I can’t remember being taught anything much about Church history that wasn’t severely biased – and whose purpose was anything other than what the rector felt like doing with the altar.
Does anybody teach anything that has actual content anywhere? I’d really like to know, because I suppose all this could just be in my own neighborhood….
Hard to know what to include. At a minimum, in addition to a more general survey of Church history, I would do English Reformation and a bit of its historiography, including the question of Christianity in the British Isles before the Reformation; Puritans, Roman Catholics, and other dissenters; early apologists; Caroline divines; Wesleys; Oxford movement, ritualism, and Lux Mundi; Catholic socialism; I would also do Episcopal Church history, including the struggles of the 1950’s-1970’s. I would also talk about the parish communion movement and the liturgical renewal that issued in 1979. It would be important to talk about the role of Anglicanism in the history of mission and the ecumenical movement. All of it would be very cursory and inadequate, especially the version for young children. I would think two or three sessions would be enough to give some orientation. Hard not to have a distinct perspective on some of this, but I would try to be honest about my perspective and to acknowledge differing views.

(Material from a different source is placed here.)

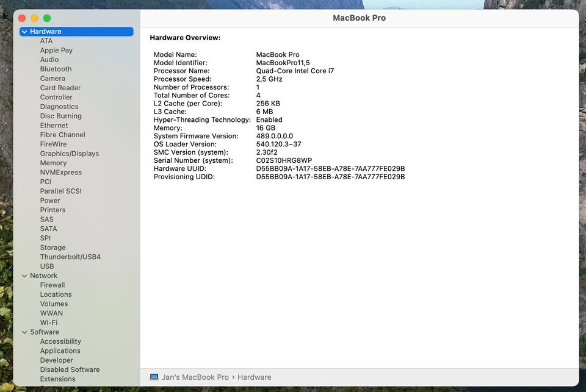Select Thunderbolt/USB4 in the hardware list
This screenshot has width=586, height=392.
(70, 257)
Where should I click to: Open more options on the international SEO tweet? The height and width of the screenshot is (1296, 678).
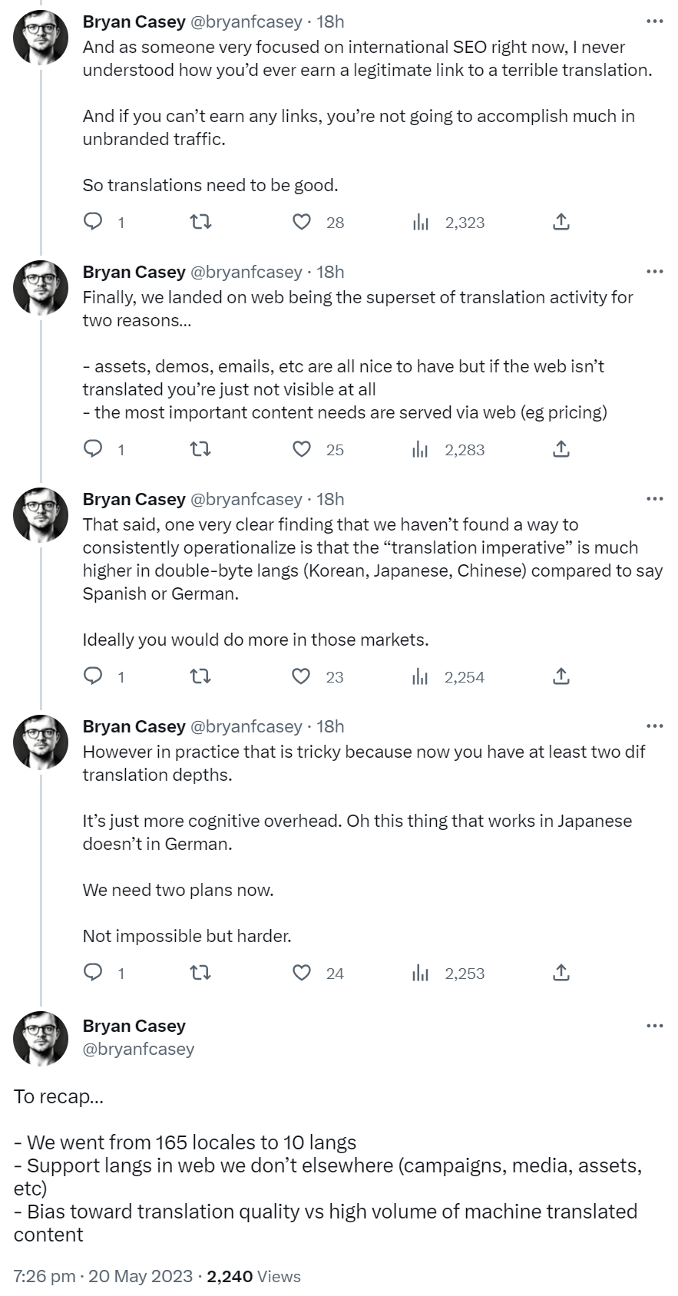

What intrigues me is that some have focused on and even mocked portions of the Baptismal Covenant as an expression of “political liberalism.” I don’t see the vows that way. Oh, I fail all of the time. I am frustrated that, after all of these years, I am not really all that advanced in loving God and my neighbor. But I am resolved, with God’s help, to keep on trying. Perhaps you will pray for my ongoing conversion. When I prepare to receive communion I look at the Baptismal Covenant as a way of examining myself. And I have awful, anguished doubts sometimes. There was a Holy Habits resolution passed at General Convention in 2003. I have it pasted in my BCP: “We affirm that we are tithing, or have adopted a plan to work toward tithing as a minimum standard for our giving; and that, if we are not already doing so, we are committed to give priority to corporate worship, personal daily prayer and study, and Sabbath time in our own lives; and we invite all members of the Episcopal Church to join us in these holy habits.” As you might guess, in terms of the Holy Habits resolution, I am not there yet either… I do believe God saves us by unmerited grace. God is merciful and loves us. Keeping the Baptismal Covenant may not be salvific in and of itself. But when we live out those vows and believe with commitment (belief isn’t just intellectual assent, but implies commitment and action) we are “worshiping God in the beauty of holiness” and “in view of God’s mercy, offering our bodies and lives as living sacrifices, holy and pleasing to God as a spiritual act of worship.” You are right. “Anything” doesn’t go.